A term that many people around the globe were gloriously unaware of two years ago has now become commonly known. Ransomware—a form of malware that attacks a computer, locks it, and promises to destroy data unless a ransom is paid. The sort of ransomware like WannaCry, the ransomware that attacked computer networks in more than 150 countries near the beginning of May, 2017, not only tries to get a payoff, but it freezes computers in the meantime.
Although in this instance, the ransomware garnered only $50,000 in bitcoin ransom world-wide, it is not uncommon for a company to pay several hundred or even thousands of dollars just to regain control of their own network. Other problems with these attacks are the kinds of data they often attack. In Great Britain and Australia—among other countries—hospitals lost access to patient records. Imagine a loved one being prepped for surgery and all of their records that a doctor or nurse relies on have been denied to them or were perhaps changed.
One of the vulnerabilities of computer networks is they require constant updating to be kept as secure as possible. In March, Microsoft patched an issue they saw in their operating system, but not everyone got the patch added to their system. Those who were slow to add the patch, or those who ignored the news, were vulnerable to the most recent malware attack. This is where you can be of assistance to your customers — ensuring that their product is up-to-date.
There are some things that can be done to help protect networks for ransomware and other viruses and malware. One of the more important things to do is not ignore advice to add patches. Another step that not every organization can afford is to stop running “legacy” operating systems. Running Windows XP makes your system more vulnerable to attack compared to running the most recent system. However, Microsoft is offering a patch for XP that is specifically targeted to preventing WannaCry — something you should educate your customers of if they are not already aware. Especially if they purchased their hardware from you. Organizations should not just focus on updates and patches to their operating systems. It is important to update and patch third party apps too.
Restrict Access as Needed
Perhaps workplace rules that do not allow employees to visit non-work related websites were originally based on decreased productivity. Now those rules are also important for preventing cyberattacks. Social engineering and infected banners are just two ways the blackhats of the internet world get their foot and their ransomware in the door. Education of employees is important in teaching them not just that you’re worried about productivity, but that on many of those sites viruses and similar issues may be the result.

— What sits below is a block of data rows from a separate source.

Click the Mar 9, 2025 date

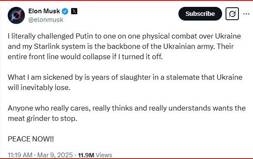pos(55,155)
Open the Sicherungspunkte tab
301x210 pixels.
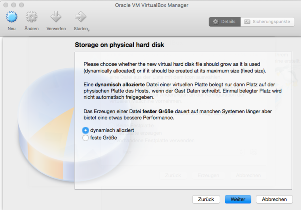coord(267,22)
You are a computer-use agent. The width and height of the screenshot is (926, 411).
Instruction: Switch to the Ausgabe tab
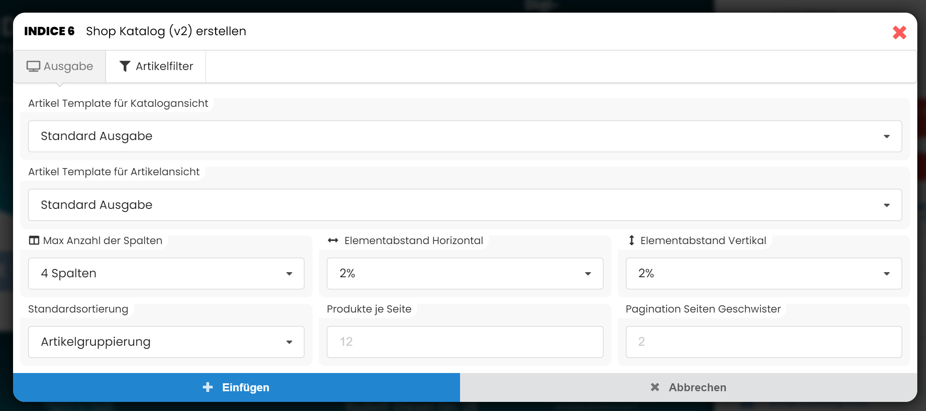pyautogui.click(x=60, y=66)
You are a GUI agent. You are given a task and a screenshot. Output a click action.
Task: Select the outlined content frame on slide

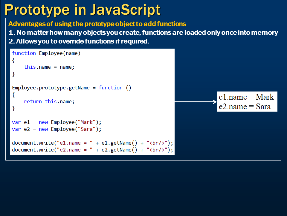143,89
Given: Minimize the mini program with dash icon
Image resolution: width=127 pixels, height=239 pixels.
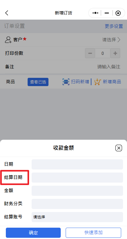Looking at the screenshot, I should [107, 13].
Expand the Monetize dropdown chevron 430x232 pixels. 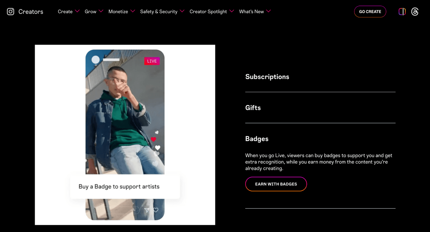(x=133, y=11)
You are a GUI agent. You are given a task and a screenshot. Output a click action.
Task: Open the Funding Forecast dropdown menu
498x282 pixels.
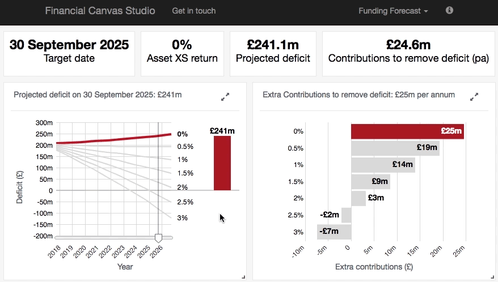[393, 11]
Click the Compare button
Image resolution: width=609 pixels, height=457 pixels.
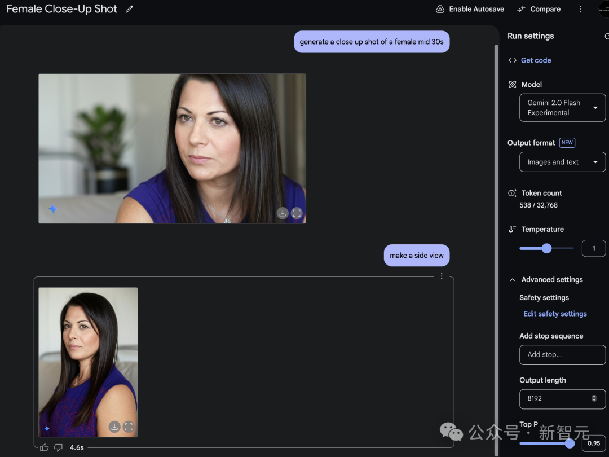pos(539,9)

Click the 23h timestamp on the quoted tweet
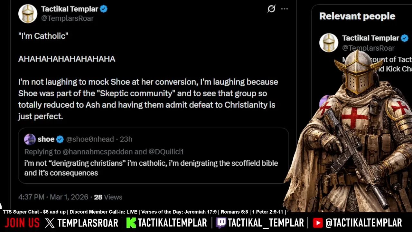click(x=126, y=139)
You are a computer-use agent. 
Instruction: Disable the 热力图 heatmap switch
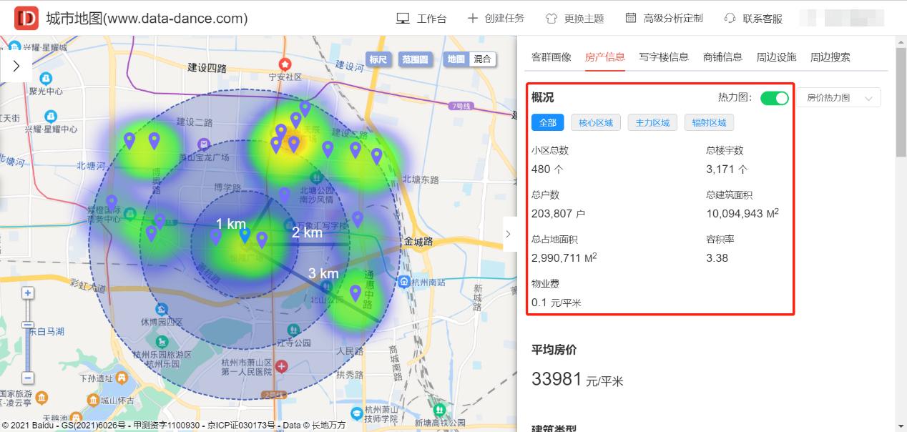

Backing up data is also important, but it is important that backups are not continually linked to the network. Backups give you access to important records and accounts numbers. Banks, medical practices, and many other organizations and businesses can still function if their data is lost due to ransomware, malware, or a virus. It is important to remember that it is not entirely unheard of for an employee to trigger a ransomware warning and not tell the IT team out of embarrassment or another reason (being on a website not allowed at work). Not sharing information with the IT team makes lost data more likely to occur.
Even those companies that don’t have their own on-site IT team should have their firewall and network checked for network safety. Hiring an outside firm to do a network audit at least once a year can help prevent problems. You should also take some time to ensure that everyone is trained in how to handle email. What they should look for in an email that may have something insidious like ransomware attached to it. These reminders, at least once each year, can prevent serious problems from happening in the first place.
There are other solutions for those groups that have limited access to contracted IT solutions. There is software that will prevent file encryption and tells the owners if a machine has been affected to keep the ransomware or virus from spreading to the entire network. Just like an operating system, these solutions are only as good as their last update.
To Avoid Ransomware:
- Never click or open a file you don’t trust. Put it in your junk folder, then empty the junk folder.
- If at all possible, have the most recent OS available. For example, Windows Vista has a way to keep unauthorized programs from getting into your network.
- Don’t use pirated programs or operating systems. This practice is more common in other countries, and that may be one reason the ransomware attack was worse in India, Russia, and China than it was in the United States.
- Backup data regularly.
- Perform all updates and patches in a timely manner.
- Use third party firewalls and safety nets and keep them updated too.
As long as we have computers, we will most likely have people trying to get rich or just vandalizing our networks. Fortunately, there are steps you can take to keep your customers’ data safe and their networks up and running.